An ultrasonic sensor coupled with a materials model detects microfractures in a wind turbine that no visual inspection would find. A portable spectrometer with a chemical model identifies contaminants at concentrations human protocols don't measure. A hydrophone array with an acoustic model classifies marine species by sound patterns no biologist has cataloged yet.

These aren't incremental efficiency improvements. They're new sources of knowledge. Data that existed in the physical world but was invisible to us because we didn't have the right sensors coupled with the right intelligence to interpret them.
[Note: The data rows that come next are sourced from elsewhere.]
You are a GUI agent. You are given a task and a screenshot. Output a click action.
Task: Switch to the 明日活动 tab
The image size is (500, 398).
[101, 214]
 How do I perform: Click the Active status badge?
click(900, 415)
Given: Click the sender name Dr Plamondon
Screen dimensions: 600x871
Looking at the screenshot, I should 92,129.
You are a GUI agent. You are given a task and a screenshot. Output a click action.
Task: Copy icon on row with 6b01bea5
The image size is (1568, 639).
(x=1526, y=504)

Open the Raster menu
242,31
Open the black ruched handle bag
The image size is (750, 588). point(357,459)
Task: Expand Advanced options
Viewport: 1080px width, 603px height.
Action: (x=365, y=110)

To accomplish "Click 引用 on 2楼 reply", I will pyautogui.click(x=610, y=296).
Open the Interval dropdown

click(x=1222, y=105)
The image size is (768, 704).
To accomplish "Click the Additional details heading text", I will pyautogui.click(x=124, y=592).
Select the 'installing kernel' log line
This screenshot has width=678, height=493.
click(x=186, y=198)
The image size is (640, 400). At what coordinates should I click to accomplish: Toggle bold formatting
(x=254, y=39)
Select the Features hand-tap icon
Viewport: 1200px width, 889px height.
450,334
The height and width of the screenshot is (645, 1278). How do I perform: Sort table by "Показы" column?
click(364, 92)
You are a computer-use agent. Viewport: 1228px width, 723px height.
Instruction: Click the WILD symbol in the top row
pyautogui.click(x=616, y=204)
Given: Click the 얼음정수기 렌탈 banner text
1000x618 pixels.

And here's where the loop closes. Those robots don't just collect data; the models inside them decide what data is worth collecting. But the cycle goes further than that. An AI analyzing ocean temperature anomalies determines that the existing sensor grid is too coarse; it needs readings at depths and frequencies no current instrument covers. So it designs a new sensor specification. A manufacturing robot builds it. A deployment robot installs it on a fleet of underwater drones. Those drones collect data that no previous system could capture, and that data trains a better model, which identifies the next gap in sensing capability, and the cycle begins again.

No human decided what to measure. No human designed the sensor. No human chose where to deploy it. The entire chain; from identifying a knowledge gap to filling it with new physical hardware; was driven by probabilistic inference.

When millions of such systems operate simultaneously, each one designing sensors for the others, deploying instruments that didn't exist a cycle ago, and feeding the results back into shared models, humanity gains access to a layer of reality it literally couldn't perceive before. It's not an improvement on what we already knew. It's access to what we didn't know we didn't know.

The full stack

Thirty years ago the question was "can you code?". Ten years ago it was "can you use APIs?". Today it's "can you direct models?". Tomorrow it'll be irrelevant; models will direct each other.

Deterministic systems execute and verify. Probabilistic systems propose, generate, and decide. Quantum systems optimize the intractable. Sensors and robots extend all of this into the physical world. And communication between models closes the loop: systems that discover what they don't know, decide how to find out, and act to get it. Without human intervention. Without anyone telling them where to look.

If the analog-to-digital shift redefined how we store information, and the deterministic-to-probabilistic shift is redefining how we generate knowledge, the full integration; models, hardware, sensors, robots, quantum computing; redefines the limits of what's possible to perceive and understand.

We won't be using better tools. We'll be surrounded by an intelligence that sees what we don't see, seeks what we don't seek, and finds what we didn't know existed.